TASK DETAILS: Each line of the listing must be set down exactly as it stands.
·····
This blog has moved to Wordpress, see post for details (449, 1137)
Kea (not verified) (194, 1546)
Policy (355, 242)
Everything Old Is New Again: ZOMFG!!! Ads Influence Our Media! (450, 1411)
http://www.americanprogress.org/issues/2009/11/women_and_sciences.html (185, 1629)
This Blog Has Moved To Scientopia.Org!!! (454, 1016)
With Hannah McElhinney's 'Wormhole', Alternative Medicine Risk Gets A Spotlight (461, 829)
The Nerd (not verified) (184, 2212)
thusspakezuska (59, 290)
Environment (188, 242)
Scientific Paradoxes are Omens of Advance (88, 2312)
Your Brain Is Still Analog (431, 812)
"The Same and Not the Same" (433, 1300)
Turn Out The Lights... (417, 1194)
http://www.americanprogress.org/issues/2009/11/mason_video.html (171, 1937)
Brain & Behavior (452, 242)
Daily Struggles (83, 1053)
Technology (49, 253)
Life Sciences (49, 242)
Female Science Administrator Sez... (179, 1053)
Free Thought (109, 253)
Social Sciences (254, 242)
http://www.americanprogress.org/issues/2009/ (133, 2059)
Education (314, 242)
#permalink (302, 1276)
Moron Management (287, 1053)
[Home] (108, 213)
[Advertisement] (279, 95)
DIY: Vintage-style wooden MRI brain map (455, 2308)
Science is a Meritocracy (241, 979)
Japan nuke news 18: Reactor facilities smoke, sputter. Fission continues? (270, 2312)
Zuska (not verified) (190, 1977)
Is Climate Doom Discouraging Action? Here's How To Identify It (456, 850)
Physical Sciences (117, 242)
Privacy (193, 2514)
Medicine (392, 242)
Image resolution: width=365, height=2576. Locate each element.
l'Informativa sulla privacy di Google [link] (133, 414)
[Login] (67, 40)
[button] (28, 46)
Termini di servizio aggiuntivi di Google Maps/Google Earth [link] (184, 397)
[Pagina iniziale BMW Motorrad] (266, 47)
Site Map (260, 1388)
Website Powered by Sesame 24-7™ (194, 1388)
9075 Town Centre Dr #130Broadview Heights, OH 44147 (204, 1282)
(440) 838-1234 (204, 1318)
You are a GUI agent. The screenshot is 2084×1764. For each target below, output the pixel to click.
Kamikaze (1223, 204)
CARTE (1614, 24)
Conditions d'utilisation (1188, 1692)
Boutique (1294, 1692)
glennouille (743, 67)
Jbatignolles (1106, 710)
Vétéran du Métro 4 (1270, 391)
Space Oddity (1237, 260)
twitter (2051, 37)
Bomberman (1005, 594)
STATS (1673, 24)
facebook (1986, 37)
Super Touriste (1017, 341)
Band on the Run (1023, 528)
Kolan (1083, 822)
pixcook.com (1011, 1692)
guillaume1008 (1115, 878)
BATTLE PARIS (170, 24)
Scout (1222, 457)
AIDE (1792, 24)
·····
RESPONSE AREA:
This blog has moved to Wordpress, see post for details (449, 1137)
Kea (not verified) (194, 1546)
Policy (355, 242)
Everything Old Is New Again: ZOMFG!!! Ads Influence Our Media! (450, 1411)
http://www.americanprogress.org/issues/2009/11/women_and_sciences.html (185, 1629)
This Blog Has Moved To Scientopia.Org!!! (454, 1016)
With Hannah McElhinney's 'Wormhole', Alternative Medicine Risk Gets A Spotlight (461, 829)
The Nerd (not verified) (184, 2212)
thusspakezuska (59, 290)
Environment (188, 242)
Scientific Paradoxes are Omens of Advance (88, 2312)
Your Brain Is Still Analog (431, 812)
"The Same and Not the Same" (433, 1300)
Turn Out The Lights... (417, 1194)
http://www.americanprogress.org/issues/2009/11/mason_video.html (171, 1937)
Brain & Behavior (452, 242)
Daily Struggles (83, 1053)
Technology (49, 253)
Life Sciences (49, 242)
Female Science Administrator Sez... (179, 1053)
Free Thought (109, 253)
Social Sciences (254, 242)
http://www.americanprogress.org/issues/2009/ (133, 2059)
Education (314, 242)
#permalink (302, 1276)
Moron Management (287, 1053)
[Home] (108, 213)
[Advertisement] (279, 95)
DIY: Vintage-style wooden MRI brain map (455, 2308)
Science is a Meritocracy (241, 979)
Japan nuke news 18: Reactor facilities smoke, sputter. Fission continues? (270, 2312)
Zuska (not verified) (190, 1977)
Is Climate Doom Discouraging Action? Here's How To Identify It (456, 850)
Physical Sciences (117, 242)
Privacy (193, 2514)
Medicine (392, 242)
Image resolution: width=365, height=2576. Locate each element.
l'Informativa sulla privacy di Google [link] (133, 414)
[Login] (67, 40)
[button] (28, 46)
Termini di servizio aggiuntivi di Google Maps/Google Earth [link] (184, 397)
[Pagina iniziale BMW Motorrad] (266, 47)
Site Map (260, 1388)
Website Powered by Sesame 24-7™ (194, 1388)
9075 Town Centre Dr #130Broadview Heights, OH 44147 (204, 1282)
(440) 838-1234 (204, 1318)
You are a GUI agent. The screenshot is 2084×1764. For each target below, output the pixel to click.
Kamikaze (1223, 204)
CARTE (1614, 24)
Conditions d'utilisation (1188, 1692)
Boutique (1294, 1692)
glennouille (743, 67)
Jbatignolles (1106, 710)
Vétéran du Métro 4 (1270, 391)
Space Oddity (1237, 260)
twitter (2051, 37)
Bomberman (1005, 594)
STATS (1673, 24)
facebook (1986, 37)
Super Touriste (1017, 341)
Band on the Run (1023, 528)
Kolan (1083, 822)
pixcook.com (1011, 1692)
guillaume1008 (1115, 878)
BATTLE PARIS (170, 24)
Scout (1222, 457)
AIDE (1792, 24)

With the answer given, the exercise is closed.